= Bare-metal restore =

Data recovery technique

Bare-metal restore is a technique in the field of data recovery and restoration where the backed up data is available in a form that allows one to restore a computer system from "bare metal", i.e. without any requirements as to previously installed software or operating system.

Typically, the backed up data includes the necessary operating system, applications and data components to rebuild or restore the backed up system to an entirely separate piece of hardware. In some configurations, the hardware receiving the restore needs to have an identical configuration to the hardware that was the source of the backup, although virtualization techniques and careful planning can enable a bare-metal restore to a hardware configuration different from the original.

Disk imaging applications enable bare-metal restores by storing copies (images) of the entire contents of hard disks to networked or other external storage, and then writing those images to other physical disks. The disk image application itself can include an entire operating system, bootable from a live CD or network file server, which contains all the required application code to create and restore the disk images.

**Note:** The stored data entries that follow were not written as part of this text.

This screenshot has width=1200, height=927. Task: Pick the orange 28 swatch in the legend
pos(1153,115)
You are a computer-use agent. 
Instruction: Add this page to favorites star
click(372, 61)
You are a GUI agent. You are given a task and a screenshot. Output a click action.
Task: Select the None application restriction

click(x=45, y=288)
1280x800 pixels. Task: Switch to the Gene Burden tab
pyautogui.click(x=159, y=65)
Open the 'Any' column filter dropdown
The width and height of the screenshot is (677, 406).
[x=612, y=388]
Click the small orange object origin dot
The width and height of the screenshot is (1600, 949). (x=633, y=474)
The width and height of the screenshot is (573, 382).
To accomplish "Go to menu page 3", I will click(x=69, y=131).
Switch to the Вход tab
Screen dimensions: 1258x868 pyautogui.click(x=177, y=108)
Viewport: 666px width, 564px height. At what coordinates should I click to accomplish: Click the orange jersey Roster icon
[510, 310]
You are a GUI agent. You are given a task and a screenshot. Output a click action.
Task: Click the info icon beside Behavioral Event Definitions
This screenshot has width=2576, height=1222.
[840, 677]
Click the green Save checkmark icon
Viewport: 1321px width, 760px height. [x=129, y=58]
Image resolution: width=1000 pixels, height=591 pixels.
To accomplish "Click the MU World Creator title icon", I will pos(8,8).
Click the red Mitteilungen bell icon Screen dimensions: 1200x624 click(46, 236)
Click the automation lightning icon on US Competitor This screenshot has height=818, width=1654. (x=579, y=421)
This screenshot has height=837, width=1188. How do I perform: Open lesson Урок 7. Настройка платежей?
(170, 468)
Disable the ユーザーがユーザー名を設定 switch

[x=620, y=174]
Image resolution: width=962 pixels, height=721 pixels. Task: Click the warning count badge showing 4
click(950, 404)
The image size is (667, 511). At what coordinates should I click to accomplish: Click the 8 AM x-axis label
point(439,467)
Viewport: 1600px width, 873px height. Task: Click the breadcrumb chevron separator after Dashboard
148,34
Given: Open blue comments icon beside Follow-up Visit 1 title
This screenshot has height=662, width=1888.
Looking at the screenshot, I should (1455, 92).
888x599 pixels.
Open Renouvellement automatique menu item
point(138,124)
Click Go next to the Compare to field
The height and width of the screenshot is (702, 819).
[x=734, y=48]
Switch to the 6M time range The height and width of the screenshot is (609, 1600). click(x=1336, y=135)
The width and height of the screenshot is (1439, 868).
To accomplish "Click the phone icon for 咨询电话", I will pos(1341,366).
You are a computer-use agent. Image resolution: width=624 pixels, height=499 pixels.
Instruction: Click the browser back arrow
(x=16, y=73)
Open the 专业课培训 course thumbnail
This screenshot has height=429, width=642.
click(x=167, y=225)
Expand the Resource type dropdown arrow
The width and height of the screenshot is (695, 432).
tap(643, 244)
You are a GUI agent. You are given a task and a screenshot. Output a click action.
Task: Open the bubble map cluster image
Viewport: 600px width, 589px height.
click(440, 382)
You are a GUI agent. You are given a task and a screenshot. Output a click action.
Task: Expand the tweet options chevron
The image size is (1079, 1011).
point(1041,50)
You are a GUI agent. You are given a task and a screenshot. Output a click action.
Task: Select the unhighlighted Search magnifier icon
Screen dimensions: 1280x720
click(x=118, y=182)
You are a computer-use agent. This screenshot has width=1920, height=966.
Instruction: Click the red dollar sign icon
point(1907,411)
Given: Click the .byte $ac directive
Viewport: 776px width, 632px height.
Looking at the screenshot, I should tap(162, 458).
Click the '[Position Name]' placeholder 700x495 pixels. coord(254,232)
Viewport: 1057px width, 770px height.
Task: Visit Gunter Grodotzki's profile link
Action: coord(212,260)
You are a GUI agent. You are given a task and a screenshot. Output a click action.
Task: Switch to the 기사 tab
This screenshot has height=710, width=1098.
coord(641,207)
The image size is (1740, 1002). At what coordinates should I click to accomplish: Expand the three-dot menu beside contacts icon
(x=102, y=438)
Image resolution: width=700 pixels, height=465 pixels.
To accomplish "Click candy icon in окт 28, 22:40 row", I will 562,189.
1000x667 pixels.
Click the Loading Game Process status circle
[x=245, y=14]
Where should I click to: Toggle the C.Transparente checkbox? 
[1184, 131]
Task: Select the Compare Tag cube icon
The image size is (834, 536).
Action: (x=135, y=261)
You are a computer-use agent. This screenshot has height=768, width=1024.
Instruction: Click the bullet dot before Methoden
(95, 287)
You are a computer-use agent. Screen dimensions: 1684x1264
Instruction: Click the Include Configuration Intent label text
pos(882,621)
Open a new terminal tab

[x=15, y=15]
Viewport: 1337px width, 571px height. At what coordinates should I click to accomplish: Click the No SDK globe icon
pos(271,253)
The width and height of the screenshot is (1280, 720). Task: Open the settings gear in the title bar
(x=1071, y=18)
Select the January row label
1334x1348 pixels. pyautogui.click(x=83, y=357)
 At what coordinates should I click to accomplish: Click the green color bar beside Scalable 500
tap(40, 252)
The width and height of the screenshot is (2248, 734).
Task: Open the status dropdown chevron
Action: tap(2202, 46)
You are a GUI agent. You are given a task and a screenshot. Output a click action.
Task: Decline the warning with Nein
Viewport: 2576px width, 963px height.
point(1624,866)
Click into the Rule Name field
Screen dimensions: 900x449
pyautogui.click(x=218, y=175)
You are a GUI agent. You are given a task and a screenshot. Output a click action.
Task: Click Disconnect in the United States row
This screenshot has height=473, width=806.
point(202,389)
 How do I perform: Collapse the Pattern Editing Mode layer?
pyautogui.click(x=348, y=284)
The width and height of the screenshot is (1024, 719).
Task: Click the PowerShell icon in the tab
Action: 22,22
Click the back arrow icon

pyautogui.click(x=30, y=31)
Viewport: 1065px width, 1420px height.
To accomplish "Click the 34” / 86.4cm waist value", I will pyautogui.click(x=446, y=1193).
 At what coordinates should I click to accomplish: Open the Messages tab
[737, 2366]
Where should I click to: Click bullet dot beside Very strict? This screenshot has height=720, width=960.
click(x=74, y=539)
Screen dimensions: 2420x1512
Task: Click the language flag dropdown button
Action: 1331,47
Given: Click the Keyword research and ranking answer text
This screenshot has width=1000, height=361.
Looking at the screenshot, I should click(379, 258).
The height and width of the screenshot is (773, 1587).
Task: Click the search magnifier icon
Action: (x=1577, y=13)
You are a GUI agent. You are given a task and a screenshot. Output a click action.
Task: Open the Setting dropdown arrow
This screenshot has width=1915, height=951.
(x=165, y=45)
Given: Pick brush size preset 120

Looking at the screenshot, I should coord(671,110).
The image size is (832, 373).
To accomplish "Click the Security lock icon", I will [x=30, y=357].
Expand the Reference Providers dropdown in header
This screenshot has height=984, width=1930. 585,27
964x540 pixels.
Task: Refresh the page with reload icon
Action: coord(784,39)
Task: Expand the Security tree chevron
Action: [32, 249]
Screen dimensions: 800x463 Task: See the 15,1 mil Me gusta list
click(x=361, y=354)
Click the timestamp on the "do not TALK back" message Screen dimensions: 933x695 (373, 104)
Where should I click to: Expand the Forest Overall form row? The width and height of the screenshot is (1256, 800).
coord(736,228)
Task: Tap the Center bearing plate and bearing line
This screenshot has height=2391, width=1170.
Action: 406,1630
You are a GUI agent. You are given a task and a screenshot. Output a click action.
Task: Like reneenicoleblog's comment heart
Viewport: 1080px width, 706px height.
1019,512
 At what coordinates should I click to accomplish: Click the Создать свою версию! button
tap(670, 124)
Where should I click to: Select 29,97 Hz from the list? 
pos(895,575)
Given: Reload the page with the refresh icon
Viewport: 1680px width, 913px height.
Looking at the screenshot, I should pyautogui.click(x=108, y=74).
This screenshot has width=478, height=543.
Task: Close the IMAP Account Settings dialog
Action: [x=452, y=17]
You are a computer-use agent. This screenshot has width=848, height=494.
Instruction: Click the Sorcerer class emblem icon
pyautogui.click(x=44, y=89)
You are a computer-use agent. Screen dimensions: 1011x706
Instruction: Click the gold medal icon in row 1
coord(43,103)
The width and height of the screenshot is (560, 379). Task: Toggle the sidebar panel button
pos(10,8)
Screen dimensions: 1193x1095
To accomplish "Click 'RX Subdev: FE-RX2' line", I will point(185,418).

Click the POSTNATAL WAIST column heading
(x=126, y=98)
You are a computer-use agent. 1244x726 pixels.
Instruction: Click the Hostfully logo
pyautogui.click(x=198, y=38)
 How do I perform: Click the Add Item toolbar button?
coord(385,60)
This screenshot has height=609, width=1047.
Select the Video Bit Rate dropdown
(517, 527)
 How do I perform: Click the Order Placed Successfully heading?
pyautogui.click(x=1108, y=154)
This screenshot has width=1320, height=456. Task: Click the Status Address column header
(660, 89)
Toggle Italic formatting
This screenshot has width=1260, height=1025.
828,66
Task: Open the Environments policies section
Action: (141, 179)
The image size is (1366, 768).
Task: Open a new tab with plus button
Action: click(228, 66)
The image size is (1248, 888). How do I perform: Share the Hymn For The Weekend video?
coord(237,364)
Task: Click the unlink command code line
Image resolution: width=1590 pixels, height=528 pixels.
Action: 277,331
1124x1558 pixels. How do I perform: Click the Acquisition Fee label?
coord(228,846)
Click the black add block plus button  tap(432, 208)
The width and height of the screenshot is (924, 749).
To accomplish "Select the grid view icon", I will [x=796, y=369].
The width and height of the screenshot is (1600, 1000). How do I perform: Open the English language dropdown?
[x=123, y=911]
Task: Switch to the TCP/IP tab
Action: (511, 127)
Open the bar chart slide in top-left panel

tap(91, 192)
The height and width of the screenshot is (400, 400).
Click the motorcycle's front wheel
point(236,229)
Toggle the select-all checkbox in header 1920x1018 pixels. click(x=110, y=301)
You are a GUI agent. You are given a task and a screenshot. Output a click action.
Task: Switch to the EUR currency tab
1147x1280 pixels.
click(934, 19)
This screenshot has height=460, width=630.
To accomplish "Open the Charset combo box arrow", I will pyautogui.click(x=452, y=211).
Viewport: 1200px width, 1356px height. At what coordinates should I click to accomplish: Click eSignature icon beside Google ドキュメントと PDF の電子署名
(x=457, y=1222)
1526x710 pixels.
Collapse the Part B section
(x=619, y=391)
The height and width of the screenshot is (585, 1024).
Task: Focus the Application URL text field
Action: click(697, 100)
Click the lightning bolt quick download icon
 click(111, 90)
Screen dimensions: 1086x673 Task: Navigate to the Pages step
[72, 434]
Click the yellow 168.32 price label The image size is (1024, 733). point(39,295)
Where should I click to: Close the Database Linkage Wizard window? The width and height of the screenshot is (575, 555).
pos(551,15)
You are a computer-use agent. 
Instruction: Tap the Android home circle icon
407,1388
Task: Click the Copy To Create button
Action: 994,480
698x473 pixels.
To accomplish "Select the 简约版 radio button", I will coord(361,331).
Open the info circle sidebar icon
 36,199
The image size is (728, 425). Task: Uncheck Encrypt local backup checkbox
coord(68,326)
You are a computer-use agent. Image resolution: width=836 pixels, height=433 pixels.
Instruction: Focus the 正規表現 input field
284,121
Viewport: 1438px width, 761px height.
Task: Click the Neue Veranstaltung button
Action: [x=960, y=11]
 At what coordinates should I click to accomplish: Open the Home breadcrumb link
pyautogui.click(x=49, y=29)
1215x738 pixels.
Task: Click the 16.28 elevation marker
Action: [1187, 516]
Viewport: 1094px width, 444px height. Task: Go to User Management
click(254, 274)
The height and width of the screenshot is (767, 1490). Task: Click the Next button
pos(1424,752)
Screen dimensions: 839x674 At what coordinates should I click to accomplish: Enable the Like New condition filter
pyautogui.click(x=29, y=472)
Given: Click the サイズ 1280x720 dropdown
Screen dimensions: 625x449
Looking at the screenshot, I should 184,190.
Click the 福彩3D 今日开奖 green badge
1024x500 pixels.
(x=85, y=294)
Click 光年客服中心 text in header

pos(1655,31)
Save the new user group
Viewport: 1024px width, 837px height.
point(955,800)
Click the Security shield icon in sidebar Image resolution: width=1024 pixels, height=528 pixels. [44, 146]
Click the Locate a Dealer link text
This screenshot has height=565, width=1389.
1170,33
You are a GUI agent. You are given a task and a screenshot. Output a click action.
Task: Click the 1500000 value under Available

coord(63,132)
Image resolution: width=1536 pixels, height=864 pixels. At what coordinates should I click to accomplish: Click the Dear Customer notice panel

==Examples of software used for bare-metal recovery==
The dd utility on a Linux boot CD can be used to copy file systems between disk images and disk partitions to effect a bare-metal backup and recovery. These disk images can then be used as input to a new partition of the same type but equal or larger size, or alternatively a variety of virtualization technologies as they often represent a more accessible but less efficient representation of the data on the original partition.

The IBM VM/370 operating system provides a command by the name of "ddr," for disk dump and restore. It is a bit by bit backup of a hard drive to a specified media, typically tape, but many choices exist.

Microsoft introduced a new backup utility (Wbadmin) into Windows Server 2008 family of operating system in 2008 which has built-in support for bare-metal recovery. Users of this software can also recover their system to a Hyper-V virtual machine.

Microsoft updated the Windows Recovery Environment features in the Windows 8 family of operating system to be set up to provide built-in support for bare-metal recovery.

Microsoft Windows Server 2012 (R2) offers built-in Bare-Metal-Recovery.

== Comparison with other data backup and restoration techniques ==
- Bare-metal restore differs from local disk image restore where a copy of the disk image, and the restoration software, are stored on the computer that is backed up.
- Bare-metal restore differs from simple data backups where application data, but neither the applications nor the operating system are backed up or restored as a unit.